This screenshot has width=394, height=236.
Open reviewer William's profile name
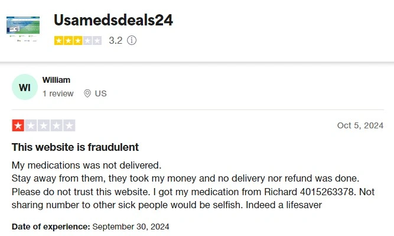click(56, 80)
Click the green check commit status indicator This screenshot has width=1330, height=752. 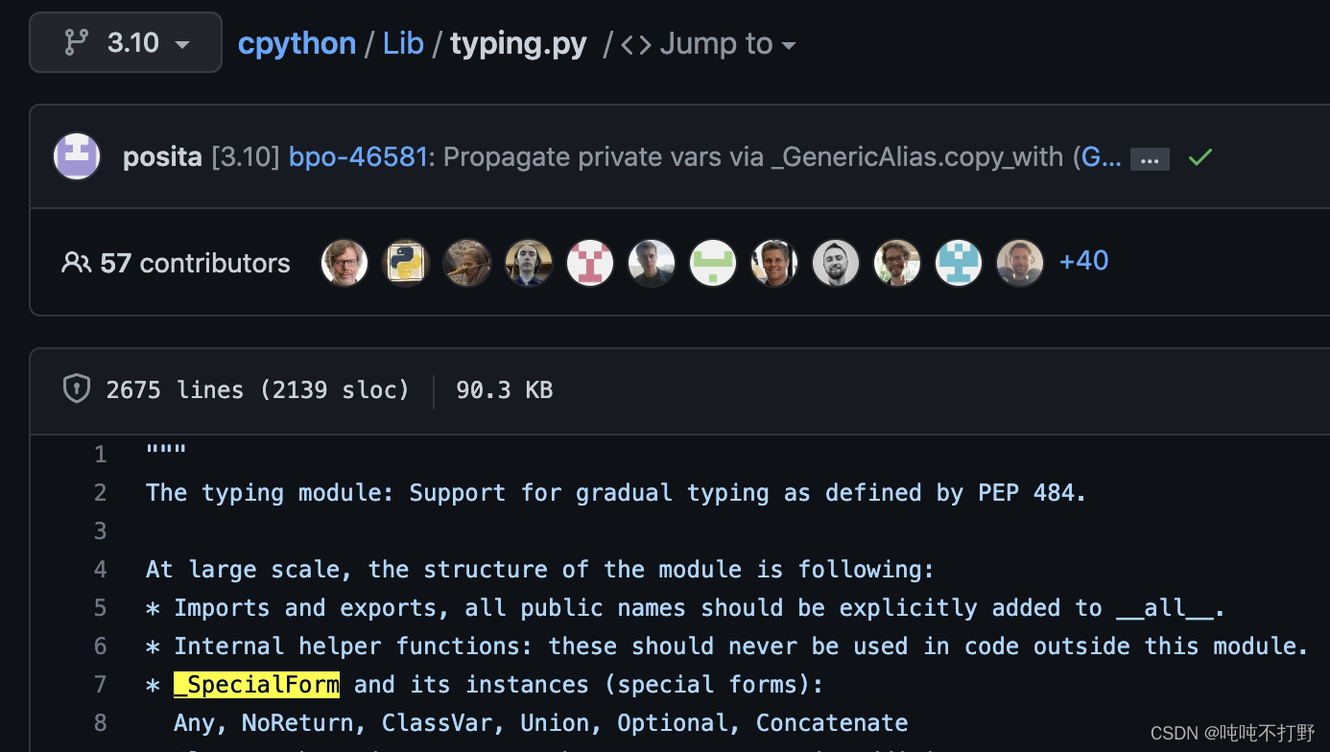coord(1199,156)
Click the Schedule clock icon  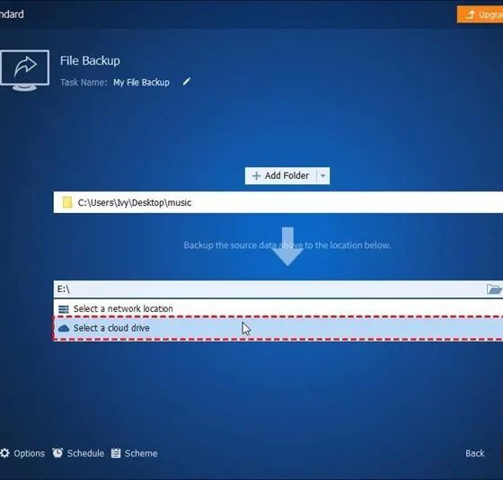[57, 453]
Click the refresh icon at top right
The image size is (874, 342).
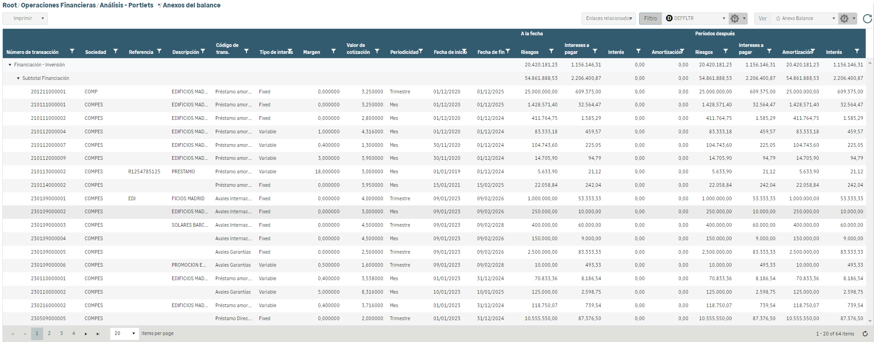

# Aim of the exercise
Rewrite the data from the line with "Click the refresh icon at top right" through the end of the data, replacing "refresh" with "reload" and leaving everything else unchanged. Omit the pictures from your answer.

# Answer to the task
Click the reload icon at top right
The image size is (874, 342).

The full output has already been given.